Russia’s regions: is awakening to be expected?

Webinar · 15.03.2021 14:00 - 15:00

In this FIIA webinar, we will focus on the recent political developments in the Russian regions from two overarching perspectives: the implications of the Covid-19 and the recent round of protests across Russia. While the first wave of Covid-19 hit hardest in Moscow, the second wave of the pandemic in the autumn and winter of 2020–2021 reached even the most distant areas of Russia. The resources to cope with the situation vary considerably between regions, many of which depend heavily on the support from the political centre. For long, the Kremlin has aimed at keeping the local and regional politicians loyal and under control, but now they are also expected to carry the political responsibility for handling the crisis. At the same time, the anti-corruption and anti-regime protests demanding the release of Alexey Navalny spread across the country. How will the political implications of these recent developments, taken together, affect the future dynamics between the political centre and the regions of Russia?

Registrations to maija.salonen@fiia.fi by Thursday 11 March.

Talare

Irina Busygina

Director, Center for Comparative Governance Studies; Professor, Higher School of Economics, Saint Petersburg

Irina Busygina is Director of the Center for Comparative Governance Studies and Professor in the Department of political science and international relations in the Higher School of Economics in Saint Petersburg. Her research interests include comparative federalism and decentralisation, and Russian foreign policy.

Andrei Semenov

Senior Researcher, Center for Comparative History and Politics, Perm State University

Andrei Semenov is a political scientist focusing on contentious, electoral, and party politics in contemporary Russia. His research interests encompass political mobilization, social movements, civic and urban activism as well as electoral and subnational politics. He is a Senior Researcher at the Center for Comparative History and Politics (Perm State University) and Sociological Institute (Russian Academy of Sciences). Mr Semenov holds a specialist degree in political science from Tyumen State University (2006) and candidate of science degree in politics from Perm State University (2010).

Oleg Reut

Research Associate, Karelian Institute of the University of Eastern Finland

Oleg Reut is a Research Associate at the Karelian Institute of the University of Eastern Finland participating in the joint research project on Public Memory in (Post)transnational Borderlands, supported by the Academy of Finland.

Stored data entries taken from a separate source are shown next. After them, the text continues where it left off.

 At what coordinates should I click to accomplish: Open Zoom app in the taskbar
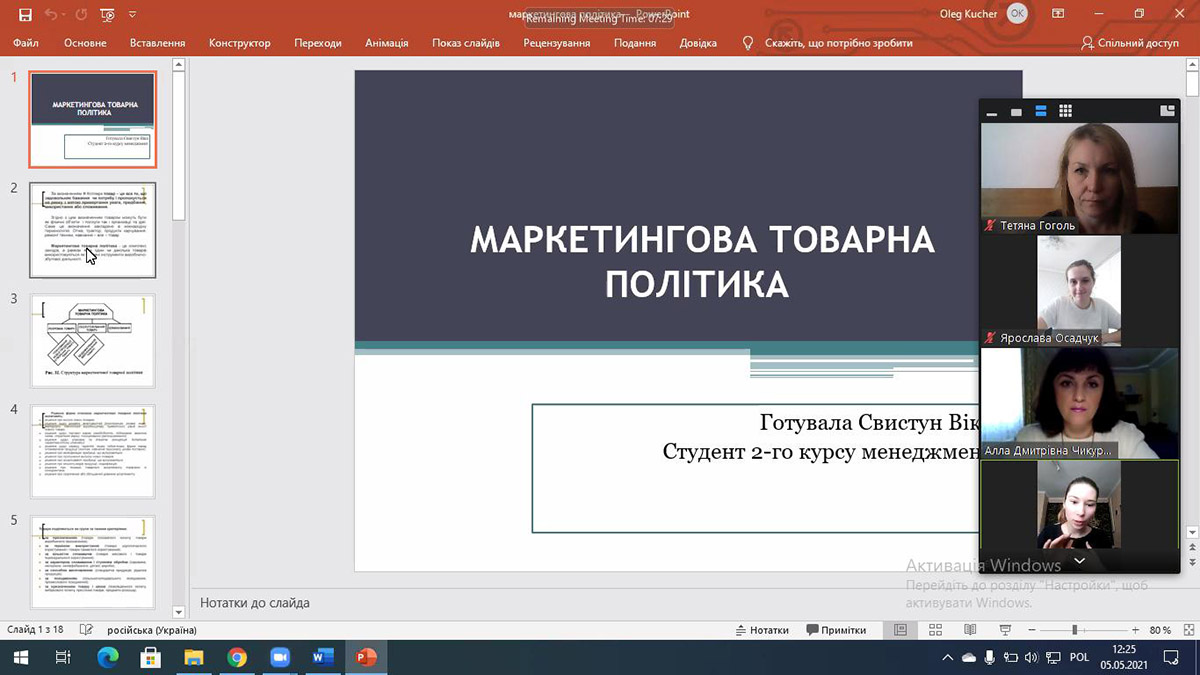point(279,657)
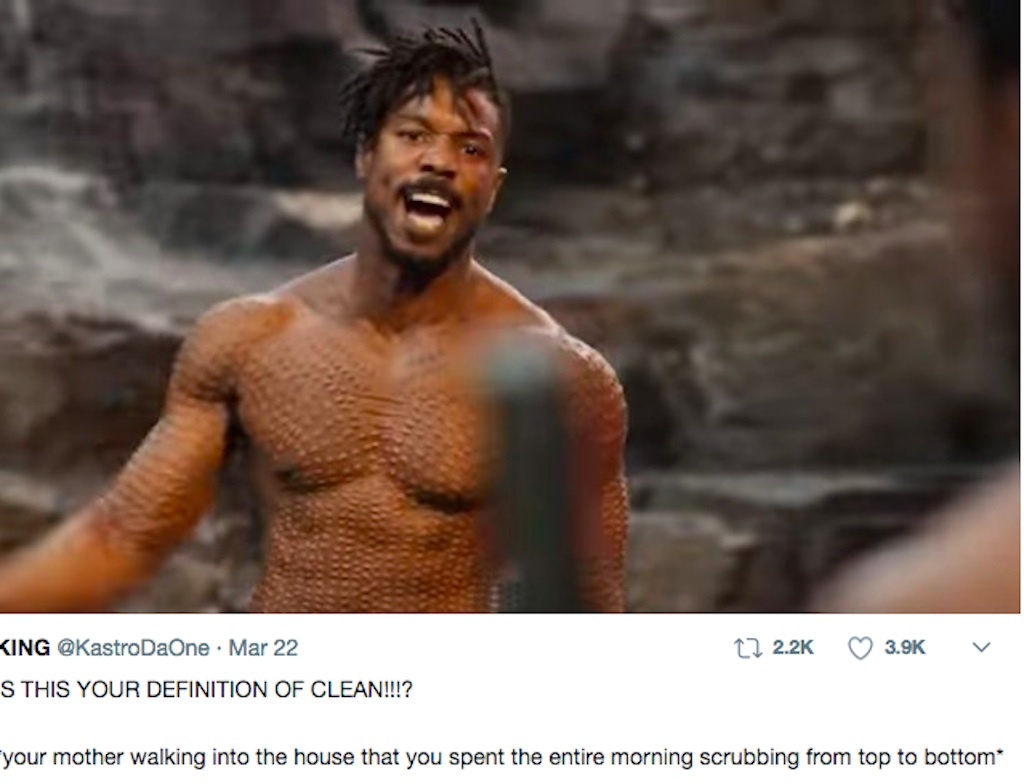Click the KING display name
Viewport: 1024px width, 784px height.
tap(25, 648)
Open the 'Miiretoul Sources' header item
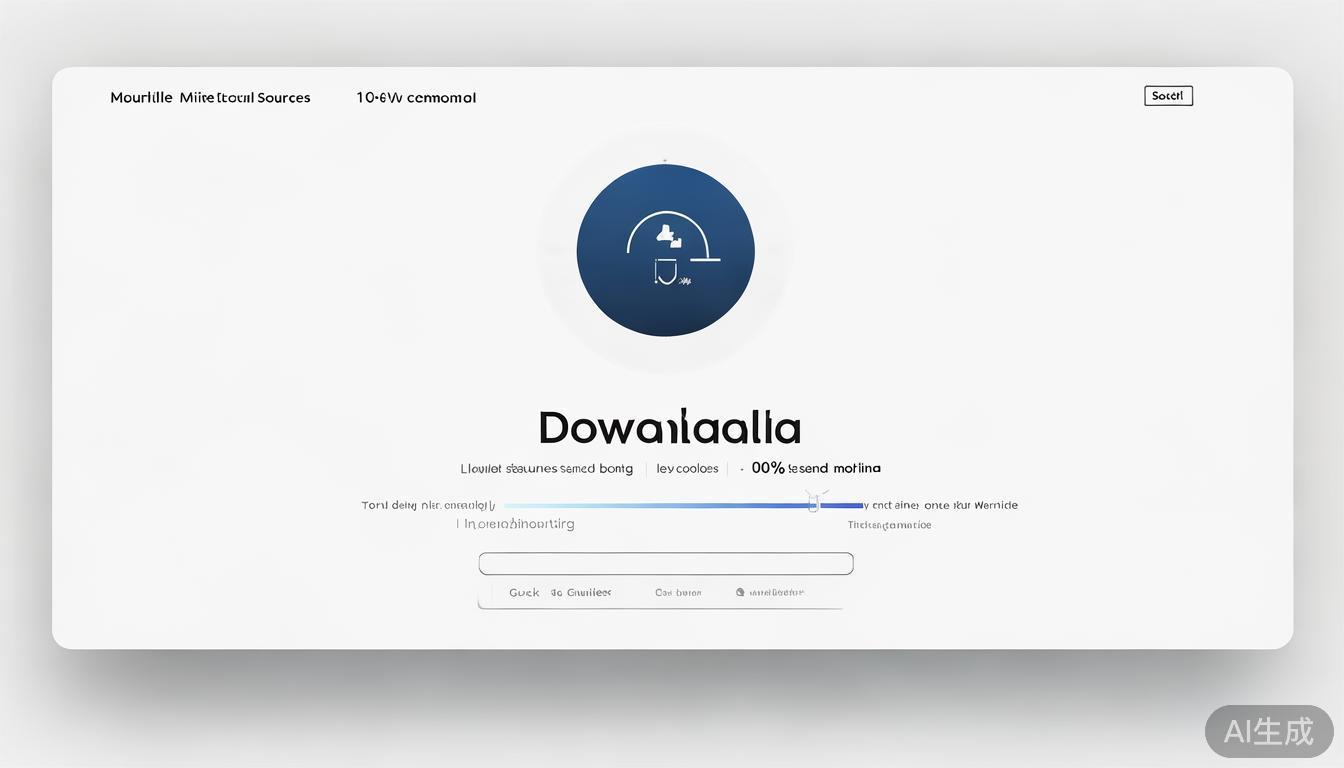 pos(245,98)
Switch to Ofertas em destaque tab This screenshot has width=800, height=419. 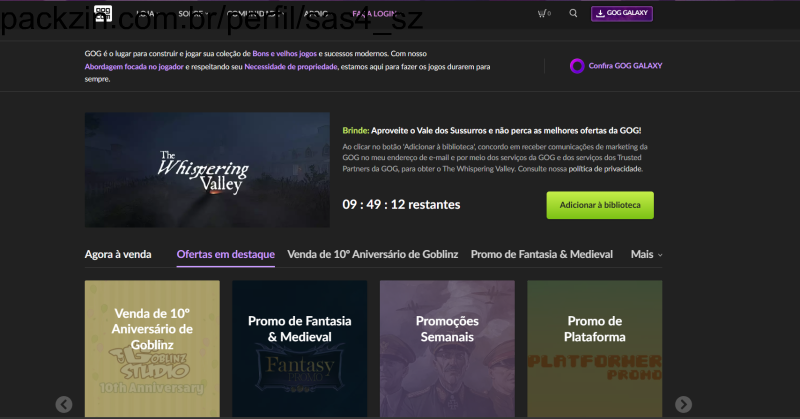click(x=225, y=254)
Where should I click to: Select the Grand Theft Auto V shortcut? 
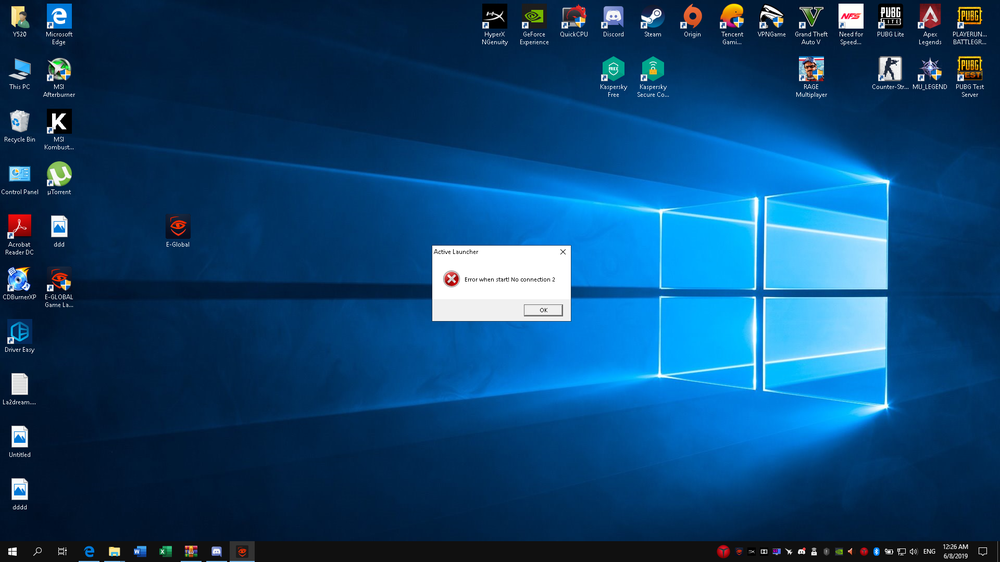click(x=811, y=19)
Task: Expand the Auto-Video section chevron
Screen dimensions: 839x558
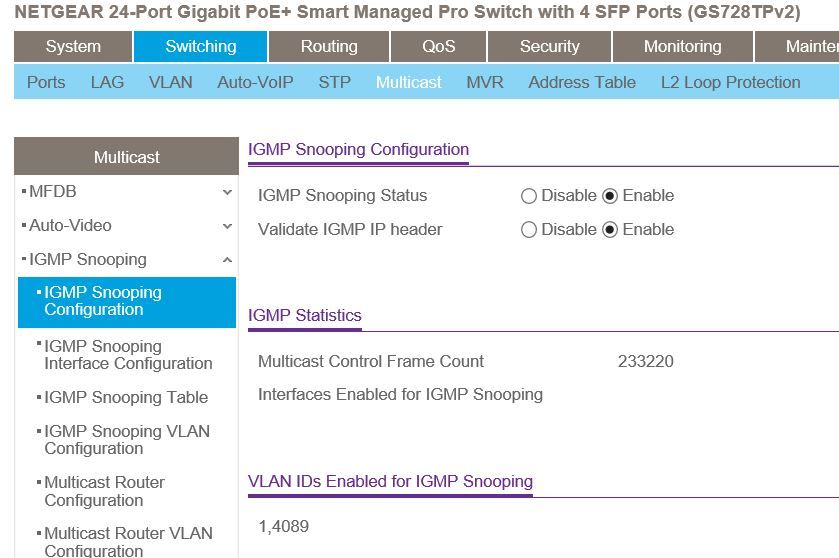Action: [x=227, y=226]
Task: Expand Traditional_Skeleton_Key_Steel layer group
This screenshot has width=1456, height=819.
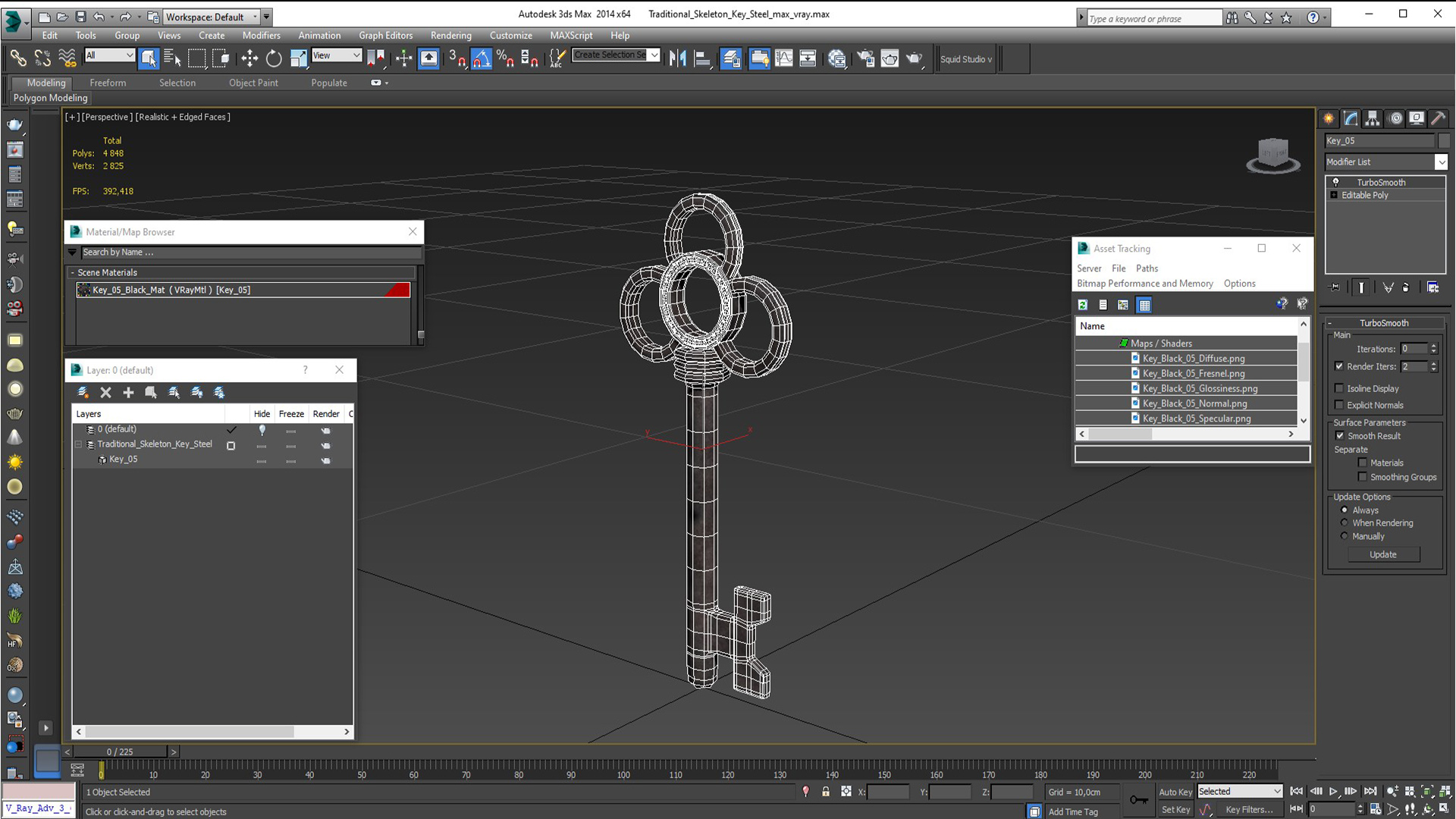Action: tap(80, 444)
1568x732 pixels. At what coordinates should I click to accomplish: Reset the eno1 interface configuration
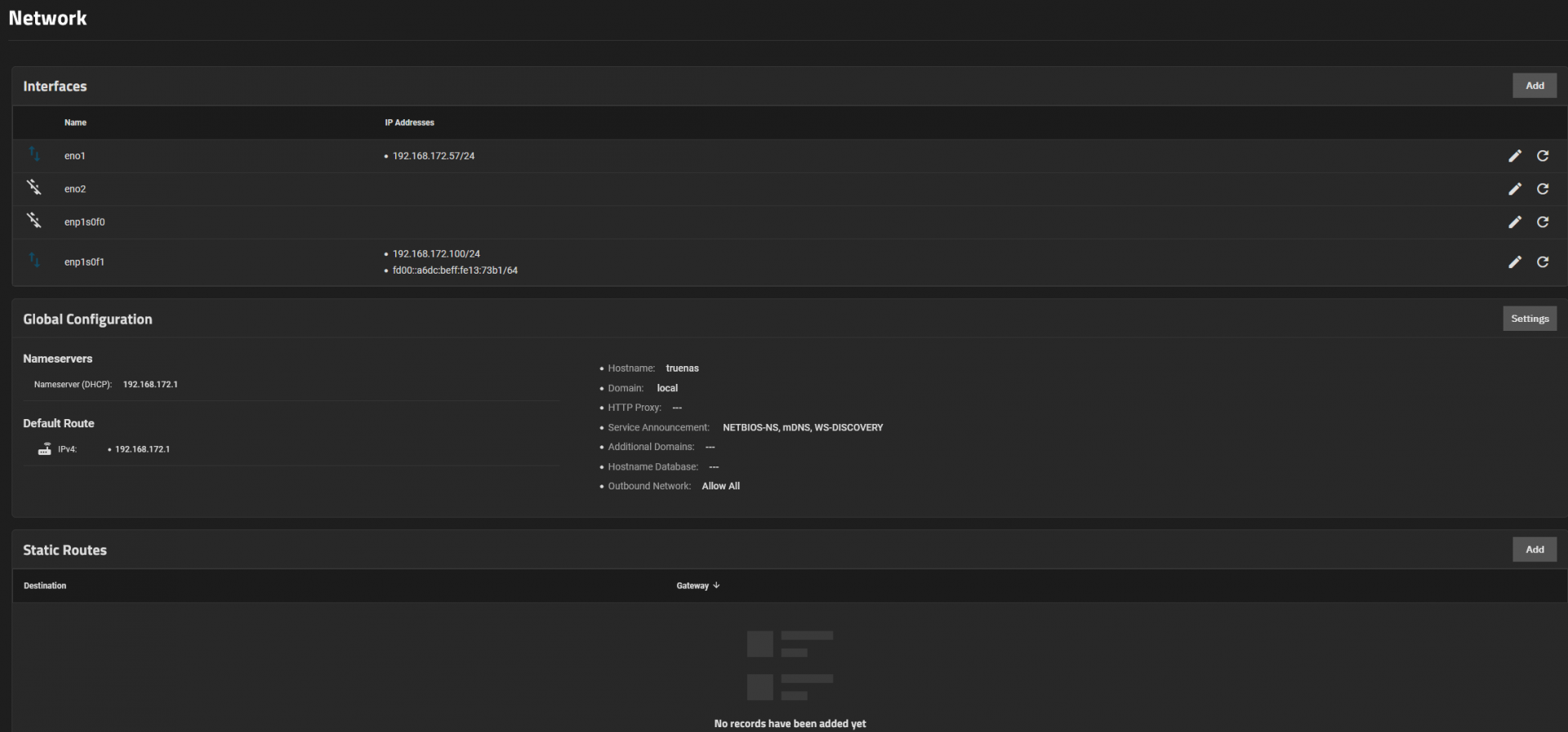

Dr Reut is a frequent commentator on current Russian events in international, national, and regional digital and printed media.

Comments

Veera Laine

Research Fellow, FIIA

Veera Laine is a Research Fellow in the EU’s Eastern Neighbourhood and Russia research programme at FIIA. She is currently working on her political history doctoral dissertation on nationalism(s) in contemporary Russia at the University of Helsinki. Her most recent publication is a journal article entitled New Generation of Victors: Narrating the Nation in Russian Presidential Discourse 2012–2019 (Demokratizatsiya 2020).

Chair

Jussi Lassila

Senior Research Fellow, FIIA

Jussi Lassila is a Senior Research Fellow in the EU’s Eastern Neighbourhood and Russia research programme at FIIA. His recent publications include Digital authoritarianism in China and Russia: Common goals and diverging standpoints in the era of great-power rivalry (FIIA Briefing Paper 294 with Elina Sinkkonen), Glitches in the Kremlinʼs politics of Fear: The dynamics of repression in Russia between 2012 and 2019 (FIIA Briefing Paper 273) and a co-edited and co-authored volume War and Memory in Russia, Ukraine and Belarus (Palgrave Macmillan 2017). Dr Lassila has published widely on issues related to Russian domestic politics, in particular identity politics, nationalism, populism and political communication.